▼
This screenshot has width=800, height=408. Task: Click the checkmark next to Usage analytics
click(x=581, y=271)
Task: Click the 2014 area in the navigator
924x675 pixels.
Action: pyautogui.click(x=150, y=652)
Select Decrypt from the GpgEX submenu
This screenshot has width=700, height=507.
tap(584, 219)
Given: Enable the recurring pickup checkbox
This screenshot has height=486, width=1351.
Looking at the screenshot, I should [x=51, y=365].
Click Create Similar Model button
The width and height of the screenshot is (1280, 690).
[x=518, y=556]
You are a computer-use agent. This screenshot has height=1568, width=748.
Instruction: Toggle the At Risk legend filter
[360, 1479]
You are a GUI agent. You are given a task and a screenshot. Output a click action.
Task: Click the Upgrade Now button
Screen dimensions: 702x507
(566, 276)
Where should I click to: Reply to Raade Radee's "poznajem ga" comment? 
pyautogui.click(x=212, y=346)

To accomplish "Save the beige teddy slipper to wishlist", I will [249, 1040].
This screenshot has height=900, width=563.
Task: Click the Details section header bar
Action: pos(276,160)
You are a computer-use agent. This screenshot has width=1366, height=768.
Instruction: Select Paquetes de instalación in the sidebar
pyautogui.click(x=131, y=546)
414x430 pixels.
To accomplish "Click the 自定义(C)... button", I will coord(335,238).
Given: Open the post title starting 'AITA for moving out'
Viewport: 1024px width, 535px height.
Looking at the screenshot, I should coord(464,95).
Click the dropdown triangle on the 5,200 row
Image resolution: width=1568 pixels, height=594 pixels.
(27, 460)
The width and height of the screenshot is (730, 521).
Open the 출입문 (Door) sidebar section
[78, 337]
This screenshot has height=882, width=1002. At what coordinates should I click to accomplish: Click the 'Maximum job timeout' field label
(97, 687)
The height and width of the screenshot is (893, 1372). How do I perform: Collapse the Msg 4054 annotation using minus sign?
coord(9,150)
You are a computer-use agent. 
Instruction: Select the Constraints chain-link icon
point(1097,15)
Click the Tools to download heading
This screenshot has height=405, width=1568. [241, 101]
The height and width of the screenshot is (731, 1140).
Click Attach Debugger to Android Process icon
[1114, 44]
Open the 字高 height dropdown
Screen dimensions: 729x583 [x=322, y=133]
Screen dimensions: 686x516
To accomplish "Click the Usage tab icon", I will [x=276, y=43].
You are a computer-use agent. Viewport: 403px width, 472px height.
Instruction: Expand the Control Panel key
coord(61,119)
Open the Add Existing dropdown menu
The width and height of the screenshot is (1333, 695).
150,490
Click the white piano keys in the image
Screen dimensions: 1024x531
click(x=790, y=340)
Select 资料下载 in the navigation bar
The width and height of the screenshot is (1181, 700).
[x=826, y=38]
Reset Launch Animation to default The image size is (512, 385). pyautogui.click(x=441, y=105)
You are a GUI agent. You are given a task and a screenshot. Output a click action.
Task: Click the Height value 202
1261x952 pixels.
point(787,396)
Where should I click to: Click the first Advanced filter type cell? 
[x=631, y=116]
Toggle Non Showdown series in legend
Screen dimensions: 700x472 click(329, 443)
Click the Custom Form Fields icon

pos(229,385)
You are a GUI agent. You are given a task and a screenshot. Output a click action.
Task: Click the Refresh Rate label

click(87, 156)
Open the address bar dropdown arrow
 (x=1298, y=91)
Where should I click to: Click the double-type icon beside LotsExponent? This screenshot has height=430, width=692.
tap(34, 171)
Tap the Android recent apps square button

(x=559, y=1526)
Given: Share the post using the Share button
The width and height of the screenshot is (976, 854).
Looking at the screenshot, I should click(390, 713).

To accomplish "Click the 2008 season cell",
▲
What you need to do
Return the material in full, restating each entry word for word.

Task solution
This screenshot has width=800, height=408. Task: Click the checkmark next to Usage analytics
click(x=581, y=271)
Task: Click the 2014 area in the navigator
924x675 pixels.
Action: pyautogui.click(x=150, y=652)
Select Decrypt from the GpgEX submenu
This screenshot has width=700, height=507.
tap(584, 219)
Given: Enable the recurring pickup checkbox
This screenshot has height=486, width=1351.
Looking at the screenshot, I should [x=51, y=365].
Click Create Similar Model button
The width and height of the screenshot is (1280, 690).
[x=518, y=556]
You are a computer-use agent. This screenshot has height=1568, width=748.
Instruction: Toggle the At Risk legend filter
[360, 1479]
You are a GUI agent. You are given a task and a screenshot. Output a click action.
Task: Click the Upgrade Now button
Screen dimensions: 702x507
(566, 276)
Where should I click to: Reply to Raade Radee's "poznajem ga" comment? 
pyautogui.click(x=212, y=346)

To accomplish "Save the beige teddy slipper to wishlist", I will [249, 1040].
This screenshot has height=900, width=563.
Task: Click the Details section header bar
Action: pos(276,160)
You are a computer-use agent. This screenshot has width=1366, height=768.
Instruction: Select Paquetes de instalación in the sidebar
pyautogui.click(x=131, y=546)
414x430 pixels.
To accomplish "Click the 自定义(C)... button", I will coord(335,238).
Given: Open the post title starting 'AITA for moving out'
Viewport: 1024px width, 535px height.
Looking at the screenshot, I should coord(464,95).
Click the dropdown triangle on the 5,200 row
Image resolution: width=1568 pixels, height=594 pixels.
(27, 460)
The width and height of the screenshot is (730, 521).
Open the 출입문 (Door) sidebar section
[78, 337]
This screenshot has height=882, width=1002. At what coordinates should I click to accomplish: Click the 'Maximum job timeout' field label
(97, 687)
The height and width of the screenshot is (893, 1372). How do I perform: Collapse the Msg 4054 annotation using minus sign?
coord(9,150)
You are a computer-use agent. 
Instruction: Select the Constraints chain-link icon
point(1097,15)
Click the Tools to download heading
This screenshot has height=405, width=1568. [241, 101]
The height and width of the screenshot is (731, 1140).
Click Attach Debugger to Android Process icon
[1114, 44]
Open the 字高 height dropdown
Screen dimensions: 729x583 [x=322, y=133]
Screen dimensions: 686x516
To accomplish "Click the Usage tab icon", I will [x=276, y=43].
You are a computer-use agent. Viewport: 403px width, 472px height.
Instruction: Expand the Control Panel key
coord(61,119)
Open the Add Existing dropdown menu
The width and height of the screenshot is (1333, 695).
150,490
Click the white piano keys in the image
Screen dimensions: 1024x531
click(x=790, y=340)
Select 资料下载 in the navigation bar
The width and height of the screenshot is (1181, 700).
[x=826, y=38]
Reset Launch Animation to default The image size is (512, 385). pyautogui.click(x=441, y=105)
You are a GUI agent. You are given a task and a screenshot. Output a click action.
Task: Click the Height value 202
1261x952 pixels.
point(787,396)
Where should I click to: Click the first Advanced filter type cell? 
[x=631, y=116]
Toggle Non Showdown series in legend
Screen dimensions: 700x472 click(329, 443)
Click the Custom Form Fields icon

pos(229,385)
You are a GUI agent. You are given a task and a screenshot. Output a click action.
Task: Click the Refresh Rate label

click(87, 156)
Open the address bar dropdown arrow
 (x=1298, y=91)
Where should I click to: Click the double-type icon beside LotsExponent? This screenshot has height=430, width=692.
tap(34, 171)
Tap the Android recent apps square button

(x=559, y=1526)
Given: Share the post using the Share button
The width and height of the screenshot is (976, 854).
Looking at the screenshot, I should click(390, 713).

To accomplish "Click the 2008 season cell",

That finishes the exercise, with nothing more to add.